这就涉及到golang中的堆,以及如何让自定义的结构体类型转化为堆,首先: 必须实现heap的接口

// Note that Push and Pop in this interface are for package heap's
// implementation to call. To add and remove things from the heap,
// use heap.Push and heap.Pop.
type Interface interface {
	sort.Interface
	Push(x any) // add x as element Len()
	Pop() any   // remove and return element Len() - 1.
}

其次,必须调用Init方法,将自定义的结构,初始化heap,然后就可以使用heap.Push和heap.Pop方法进行操作堆了,在节点的优先级变更后,使用Fix方法进行重建堆。详细的方法如下:


// The Interface type describes the requirements
// for a type using the routines in this package.
// Any type that implements it may be used as a
// min-heap with the following invariants (established after
// Init has been called or if the data is empty or sorted):
//
//	!h.Less(j, i) for 0 <= i < h.Len() and 2*i+1 <= j <= 2*i+2 and j < h.Len()
//
// Note that Push and Pop in this interface are for package heap's
// implementation to call. To add and remove things from the heap,
// use heap.Push and heap.Pop.
type Interface interface {
	sort.Interface
	Push(x any) // add x as element Len()
	Pop() any   // remove and return element Len() - 1.
}

// Init establishes the heap invariants required by the other routines in this package.
// Init is idempotent with respect to the heap invariants
// and may be called whenever the heap invariants may have been invalidated.
// The complexity is O(n) where n = h.Len().
func Init(h Interface) {
	// heapify
	n := h.Len()
	for i := n/2 - 1; i >= 0; i-- {
		down(h, i, n)
	}
}

// Push pushes the element x onto the heap.
// The complexity is O(log n) where n = h.Len().
func Push(h Interface, x any) {
	h.Push(x)
	up(h, h.Len()-1)
}

// Pop removes and returns the minimum element (according to Less) from the heap.
// The complexity is O(log n) where n = h.Len().
// Pop is equivalent to Remove(h, 0).

**数据摘录:**
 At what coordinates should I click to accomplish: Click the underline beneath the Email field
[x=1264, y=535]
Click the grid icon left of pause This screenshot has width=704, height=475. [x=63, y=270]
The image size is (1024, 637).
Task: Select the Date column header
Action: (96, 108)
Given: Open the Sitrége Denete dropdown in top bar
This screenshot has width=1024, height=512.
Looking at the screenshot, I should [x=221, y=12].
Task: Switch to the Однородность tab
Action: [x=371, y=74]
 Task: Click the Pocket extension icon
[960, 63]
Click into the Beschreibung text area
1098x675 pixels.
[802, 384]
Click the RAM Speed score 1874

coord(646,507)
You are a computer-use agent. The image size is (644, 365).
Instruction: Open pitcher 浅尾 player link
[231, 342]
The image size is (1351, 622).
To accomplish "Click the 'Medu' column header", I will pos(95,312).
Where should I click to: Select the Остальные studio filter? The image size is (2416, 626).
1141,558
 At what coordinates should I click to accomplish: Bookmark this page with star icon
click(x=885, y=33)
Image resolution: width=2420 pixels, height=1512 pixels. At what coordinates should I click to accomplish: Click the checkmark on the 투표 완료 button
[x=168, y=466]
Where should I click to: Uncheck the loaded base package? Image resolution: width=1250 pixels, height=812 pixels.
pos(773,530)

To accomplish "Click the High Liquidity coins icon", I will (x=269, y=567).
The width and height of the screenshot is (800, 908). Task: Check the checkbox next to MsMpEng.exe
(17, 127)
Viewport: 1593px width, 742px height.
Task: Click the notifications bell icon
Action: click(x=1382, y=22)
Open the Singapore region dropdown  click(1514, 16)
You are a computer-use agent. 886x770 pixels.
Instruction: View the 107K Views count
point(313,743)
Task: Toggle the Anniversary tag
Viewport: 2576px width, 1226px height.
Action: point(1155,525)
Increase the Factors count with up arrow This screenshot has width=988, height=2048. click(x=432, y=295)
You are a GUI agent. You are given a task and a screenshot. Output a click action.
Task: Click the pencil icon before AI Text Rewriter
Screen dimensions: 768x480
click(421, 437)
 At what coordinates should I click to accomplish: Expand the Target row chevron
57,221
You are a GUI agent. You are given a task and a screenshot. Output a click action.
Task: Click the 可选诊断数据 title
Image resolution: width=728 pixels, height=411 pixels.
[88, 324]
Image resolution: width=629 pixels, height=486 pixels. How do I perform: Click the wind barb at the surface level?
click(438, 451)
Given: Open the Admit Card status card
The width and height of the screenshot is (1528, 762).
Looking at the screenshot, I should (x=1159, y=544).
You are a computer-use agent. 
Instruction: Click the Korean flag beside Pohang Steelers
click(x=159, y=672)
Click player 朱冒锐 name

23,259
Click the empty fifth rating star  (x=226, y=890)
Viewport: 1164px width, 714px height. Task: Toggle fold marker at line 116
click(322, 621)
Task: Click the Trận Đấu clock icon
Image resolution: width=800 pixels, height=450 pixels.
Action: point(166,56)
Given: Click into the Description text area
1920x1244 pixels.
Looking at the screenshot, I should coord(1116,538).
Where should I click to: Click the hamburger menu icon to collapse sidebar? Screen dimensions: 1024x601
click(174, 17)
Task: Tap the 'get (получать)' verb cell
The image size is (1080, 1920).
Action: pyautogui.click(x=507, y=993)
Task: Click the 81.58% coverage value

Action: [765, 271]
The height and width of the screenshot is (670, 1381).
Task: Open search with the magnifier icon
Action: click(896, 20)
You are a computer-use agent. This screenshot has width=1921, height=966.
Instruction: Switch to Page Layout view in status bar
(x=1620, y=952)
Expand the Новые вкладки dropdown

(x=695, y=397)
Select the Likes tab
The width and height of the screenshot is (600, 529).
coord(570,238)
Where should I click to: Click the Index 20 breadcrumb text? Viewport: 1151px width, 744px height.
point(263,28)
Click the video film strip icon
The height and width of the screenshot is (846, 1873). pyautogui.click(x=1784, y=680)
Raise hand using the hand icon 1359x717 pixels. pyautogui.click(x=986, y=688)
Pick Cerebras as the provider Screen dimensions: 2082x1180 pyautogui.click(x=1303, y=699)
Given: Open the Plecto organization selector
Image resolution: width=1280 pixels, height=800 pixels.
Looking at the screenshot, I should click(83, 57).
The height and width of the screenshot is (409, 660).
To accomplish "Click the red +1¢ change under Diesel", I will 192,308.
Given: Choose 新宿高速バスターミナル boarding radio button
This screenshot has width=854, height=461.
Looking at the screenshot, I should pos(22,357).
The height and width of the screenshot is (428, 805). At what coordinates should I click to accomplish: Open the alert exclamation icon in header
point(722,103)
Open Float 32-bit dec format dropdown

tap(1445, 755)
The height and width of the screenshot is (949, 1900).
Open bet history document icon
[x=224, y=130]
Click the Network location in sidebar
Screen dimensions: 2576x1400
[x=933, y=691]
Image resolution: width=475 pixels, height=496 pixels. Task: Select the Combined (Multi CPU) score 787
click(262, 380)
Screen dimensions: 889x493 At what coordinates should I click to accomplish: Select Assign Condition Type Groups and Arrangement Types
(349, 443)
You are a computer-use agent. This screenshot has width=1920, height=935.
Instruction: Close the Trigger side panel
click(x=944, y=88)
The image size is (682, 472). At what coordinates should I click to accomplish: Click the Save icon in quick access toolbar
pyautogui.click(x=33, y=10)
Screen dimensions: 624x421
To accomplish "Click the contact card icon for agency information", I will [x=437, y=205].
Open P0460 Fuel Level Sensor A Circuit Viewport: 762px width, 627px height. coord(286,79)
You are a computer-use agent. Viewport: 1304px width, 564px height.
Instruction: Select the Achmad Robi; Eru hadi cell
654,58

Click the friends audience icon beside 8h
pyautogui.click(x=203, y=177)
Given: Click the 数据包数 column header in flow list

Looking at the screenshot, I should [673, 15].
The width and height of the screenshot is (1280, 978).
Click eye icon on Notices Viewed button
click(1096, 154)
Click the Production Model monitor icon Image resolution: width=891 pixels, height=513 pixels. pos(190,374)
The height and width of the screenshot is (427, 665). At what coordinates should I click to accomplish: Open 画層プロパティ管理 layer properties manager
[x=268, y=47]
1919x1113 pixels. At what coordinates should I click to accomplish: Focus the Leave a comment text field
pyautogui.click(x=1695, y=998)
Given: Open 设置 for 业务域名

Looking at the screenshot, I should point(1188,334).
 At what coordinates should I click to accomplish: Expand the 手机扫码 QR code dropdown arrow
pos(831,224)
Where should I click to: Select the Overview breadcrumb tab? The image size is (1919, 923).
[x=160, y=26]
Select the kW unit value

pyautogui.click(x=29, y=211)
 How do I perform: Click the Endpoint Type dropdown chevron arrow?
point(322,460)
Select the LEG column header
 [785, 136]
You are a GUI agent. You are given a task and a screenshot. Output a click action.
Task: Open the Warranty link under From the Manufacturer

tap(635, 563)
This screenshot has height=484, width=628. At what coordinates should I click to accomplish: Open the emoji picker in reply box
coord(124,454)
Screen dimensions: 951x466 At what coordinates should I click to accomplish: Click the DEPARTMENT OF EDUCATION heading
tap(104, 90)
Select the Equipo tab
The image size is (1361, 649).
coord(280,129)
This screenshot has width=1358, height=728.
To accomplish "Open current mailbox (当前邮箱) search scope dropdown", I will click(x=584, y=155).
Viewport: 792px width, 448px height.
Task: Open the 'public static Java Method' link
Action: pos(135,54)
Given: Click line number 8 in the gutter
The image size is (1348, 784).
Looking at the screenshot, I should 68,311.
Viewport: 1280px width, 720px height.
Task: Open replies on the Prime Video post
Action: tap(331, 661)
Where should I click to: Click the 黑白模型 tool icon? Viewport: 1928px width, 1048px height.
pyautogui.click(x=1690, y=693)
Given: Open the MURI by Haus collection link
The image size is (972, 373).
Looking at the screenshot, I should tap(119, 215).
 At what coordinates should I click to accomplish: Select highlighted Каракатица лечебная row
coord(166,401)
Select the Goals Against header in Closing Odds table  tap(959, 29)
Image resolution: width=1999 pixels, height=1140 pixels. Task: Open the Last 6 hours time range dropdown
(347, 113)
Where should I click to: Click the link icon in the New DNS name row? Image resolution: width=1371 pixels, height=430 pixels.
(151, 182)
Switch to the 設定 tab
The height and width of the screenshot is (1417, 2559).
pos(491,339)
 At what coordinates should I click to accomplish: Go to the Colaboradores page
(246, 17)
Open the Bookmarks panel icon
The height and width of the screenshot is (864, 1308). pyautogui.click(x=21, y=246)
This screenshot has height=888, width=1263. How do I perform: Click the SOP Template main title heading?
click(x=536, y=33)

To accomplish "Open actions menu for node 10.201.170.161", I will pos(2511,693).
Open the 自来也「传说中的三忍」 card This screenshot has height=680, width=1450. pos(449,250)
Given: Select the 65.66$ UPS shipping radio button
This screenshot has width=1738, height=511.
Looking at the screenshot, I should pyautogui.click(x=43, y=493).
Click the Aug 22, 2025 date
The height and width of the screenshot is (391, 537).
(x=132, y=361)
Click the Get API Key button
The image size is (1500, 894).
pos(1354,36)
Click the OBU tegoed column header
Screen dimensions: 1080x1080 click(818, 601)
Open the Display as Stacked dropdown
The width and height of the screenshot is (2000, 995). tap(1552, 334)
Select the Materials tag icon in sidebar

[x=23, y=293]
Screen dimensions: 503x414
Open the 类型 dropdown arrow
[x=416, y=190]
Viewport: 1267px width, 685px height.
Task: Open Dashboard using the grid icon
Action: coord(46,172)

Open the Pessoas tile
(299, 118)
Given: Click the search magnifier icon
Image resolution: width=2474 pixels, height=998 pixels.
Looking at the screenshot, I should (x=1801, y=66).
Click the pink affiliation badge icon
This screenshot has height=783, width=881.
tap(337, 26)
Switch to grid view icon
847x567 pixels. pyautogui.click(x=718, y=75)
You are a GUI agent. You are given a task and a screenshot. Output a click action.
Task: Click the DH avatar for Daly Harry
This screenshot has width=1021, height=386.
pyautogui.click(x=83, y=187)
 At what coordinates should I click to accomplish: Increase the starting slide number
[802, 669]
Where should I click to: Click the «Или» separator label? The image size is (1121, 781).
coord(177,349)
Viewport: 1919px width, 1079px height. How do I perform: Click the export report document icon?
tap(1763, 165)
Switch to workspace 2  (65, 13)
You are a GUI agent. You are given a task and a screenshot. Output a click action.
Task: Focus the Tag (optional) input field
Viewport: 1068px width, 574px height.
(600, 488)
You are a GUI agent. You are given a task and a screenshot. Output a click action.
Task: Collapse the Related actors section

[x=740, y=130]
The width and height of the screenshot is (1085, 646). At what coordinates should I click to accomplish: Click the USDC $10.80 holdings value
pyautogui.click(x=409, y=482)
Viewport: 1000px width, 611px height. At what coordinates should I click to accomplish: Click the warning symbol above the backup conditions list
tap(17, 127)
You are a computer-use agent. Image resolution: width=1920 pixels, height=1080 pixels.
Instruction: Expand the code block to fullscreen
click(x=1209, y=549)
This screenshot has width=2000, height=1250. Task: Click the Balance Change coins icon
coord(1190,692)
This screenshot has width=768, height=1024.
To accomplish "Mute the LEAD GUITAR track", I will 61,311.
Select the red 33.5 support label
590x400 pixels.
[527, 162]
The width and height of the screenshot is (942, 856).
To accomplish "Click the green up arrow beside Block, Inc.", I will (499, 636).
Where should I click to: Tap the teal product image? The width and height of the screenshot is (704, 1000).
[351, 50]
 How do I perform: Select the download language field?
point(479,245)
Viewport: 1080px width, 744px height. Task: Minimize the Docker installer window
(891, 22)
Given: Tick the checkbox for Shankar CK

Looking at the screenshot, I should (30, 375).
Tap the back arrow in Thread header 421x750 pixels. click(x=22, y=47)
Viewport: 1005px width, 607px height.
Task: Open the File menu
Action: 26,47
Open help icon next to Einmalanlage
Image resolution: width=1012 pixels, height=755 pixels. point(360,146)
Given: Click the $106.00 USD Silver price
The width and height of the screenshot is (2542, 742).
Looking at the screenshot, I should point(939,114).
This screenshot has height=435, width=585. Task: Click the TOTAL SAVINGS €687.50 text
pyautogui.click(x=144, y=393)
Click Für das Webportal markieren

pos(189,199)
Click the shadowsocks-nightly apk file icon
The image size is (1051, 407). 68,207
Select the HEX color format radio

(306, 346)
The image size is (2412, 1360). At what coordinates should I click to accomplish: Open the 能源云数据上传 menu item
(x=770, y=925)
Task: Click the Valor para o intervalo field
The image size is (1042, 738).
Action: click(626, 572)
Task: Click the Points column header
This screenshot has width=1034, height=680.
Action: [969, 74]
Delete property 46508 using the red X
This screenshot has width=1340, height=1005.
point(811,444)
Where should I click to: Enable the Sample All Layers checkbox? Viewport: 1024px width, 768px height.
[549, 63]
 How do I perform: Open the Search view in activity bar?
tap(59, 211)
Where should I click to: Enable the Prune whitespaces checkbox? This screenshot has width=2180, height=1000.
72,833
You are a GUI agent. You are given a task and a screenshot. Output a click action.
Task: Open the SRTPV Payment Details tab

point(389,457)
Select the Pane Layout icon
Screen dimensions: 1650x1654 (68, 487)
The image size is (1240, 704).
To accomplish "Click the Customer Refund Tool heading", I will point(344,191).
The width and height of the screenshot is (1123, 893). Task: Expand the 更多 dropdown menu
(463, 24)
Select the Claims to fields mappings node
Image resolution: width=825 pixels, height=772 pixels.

**任务目标:** 能否从最后一行之后接着续写这篇讲解 Go 语言 heap 包的阅读摘录? 这些条目是单独的材料,与阅读摘录互不相干。

**练习结果:**
func Pop(h Interface) any {
	n := h.Len() - 1
	h.Swap(0, n)
	down(h, 0, n)
	return h.Pop()
}

// Remove removes and returns the element at index i from the heap.
// The complexity is O(log n) where n = h.Len().
func Remove(h Interface, i int) any {
	n := h.Len() - 1
	if n != i {
		h.Swap(i, n)
		if !down(h, i, n) {
			up(h, i)
		}
	}
	return h.Pop()
}

// Fix re-establishes the heap ordering after the element at index i has changed its value.
// Changing the value of the element at index i and then calling Fix is equivalent to,
// but less expensive than, calling Remove(h, i) followed by a Push of the new value.
// The complexity is O(log n) where n = h.Len().
func Fix(h Interface, i int) {
	if !down(h, i, h.Len()) {
		up(h, i)
	}
}

func up(h Interface, j int) {
	for {
		i := (j - 1) / 2 // parent
		if i == j || !h.Less(j, i) {
			break
		}
		h.Swap(i, j)
		j = i
	}
}

func down(h Interface, i0, n int) bool {
	i := i0
	for {
		j1 := 2*i + 1
		if j1 >= n || j1 < 0 { // j1 < 0 after int overflow
			break
		}
		j := j1 // left child
		if j2 := j1 + 1; j2 < n && h.Less(j2, j1) {
			j = j2 // = 2*i + 2  // right child
		}
		if !h.Less(j, i) {
			break
		}
		h.Swap(i, j)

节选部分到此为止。